| Selection |
┄┄┄┄┄┄┄┄┄┄
David Cairns: Yes, I am satisfied that all the offences mentioned in article 2(2) are indeed offences. I am also satisfied that when the primary legislation comes before the House, we will have the opportunity to discuss the points that my hon. Friend has raised.

John Cryer: Will my hon. Friend give way?

David Cairns: This is the third time that I have given way for the last time—and this time it definitely is the last time.

John Cryer: Will my hon. Friend give us a precise definition of xenophobia? How is that a crime?

David Cairns: Xenophobia is obviously hatred or fear of the foreigner. That is the head of a term that will be defined in greater depth when we discuss the primary legislation.

Mrs. Dunwoody: ''Trust me. Trust me—I am a man and I know''. That phrase has got more women into trouble than any other.

David Cairns: My hon. Friend is clearly very bad at reading minds, because that is certainly not what I was thinking—nor have I ever used that phrase to a lady.

Mrs. Dunwoody: When you are in a hole, stop digging.

David Cairns: I would like to try to conclude now.
┄┄┄┄┄┄┄┄┄┄
| To do |
A: Copy out the part of the exchange that starts at "David Cairns: This" and ends after "that a crime?", word for word.
B: In the exchange, what definition of xenophobia does David Cairns give?

| Data segment |
┄┄┄┄┄┄┄┄┄┄
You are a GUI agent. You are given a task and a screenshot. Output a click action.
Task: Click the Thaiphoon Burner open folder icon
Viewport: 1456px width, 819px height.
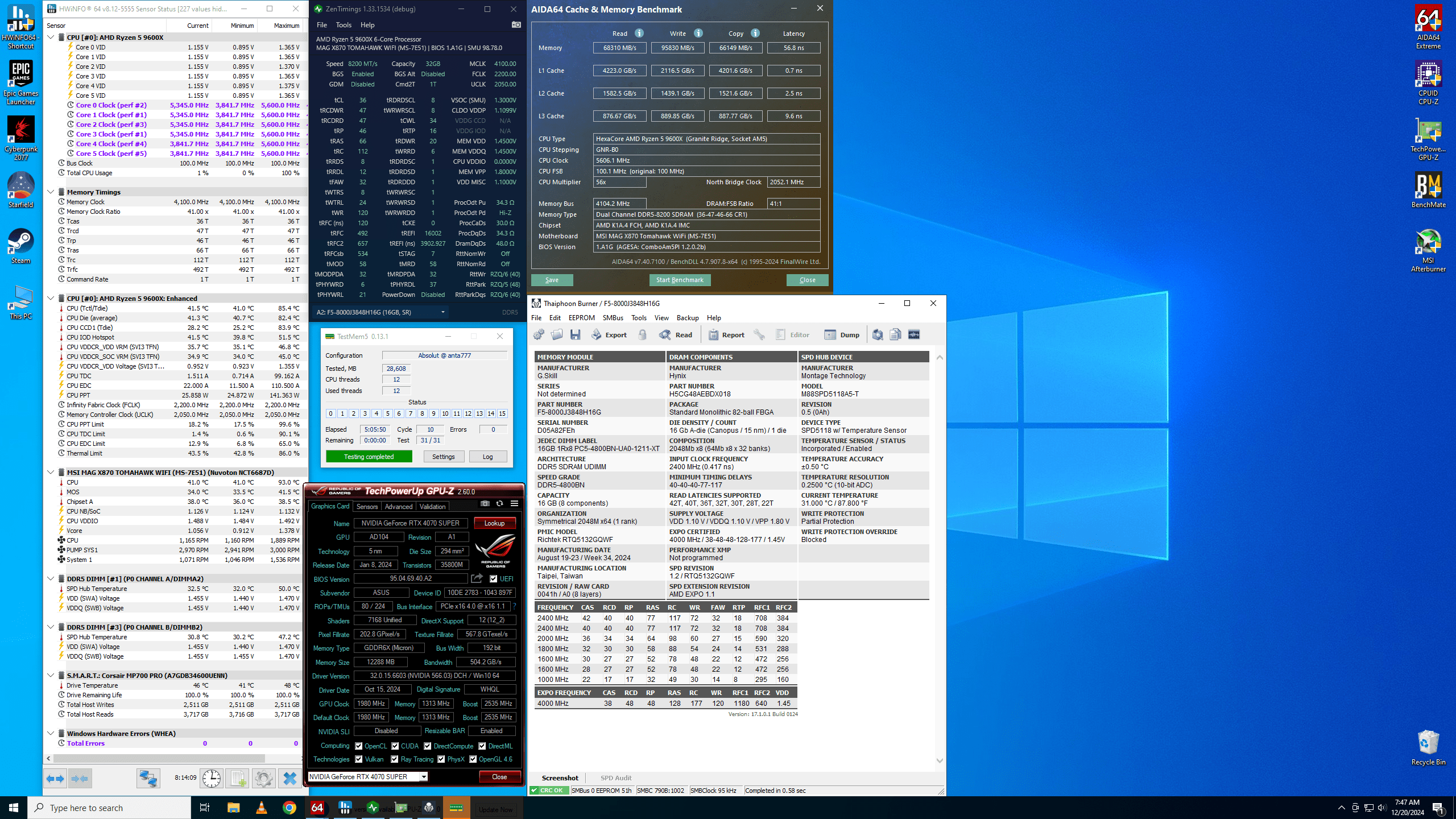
┄┄┄┄┄┄┄┄┄┄
| Written answers |
A:
David Cairns: This is the third time that I have given way for the last time—and this time it definitely is the last time.

John Cryer: Will my hon. Friend give us a precise definition of xenophobia? How is that a crime?

B: Hatred or fear of the foreigner.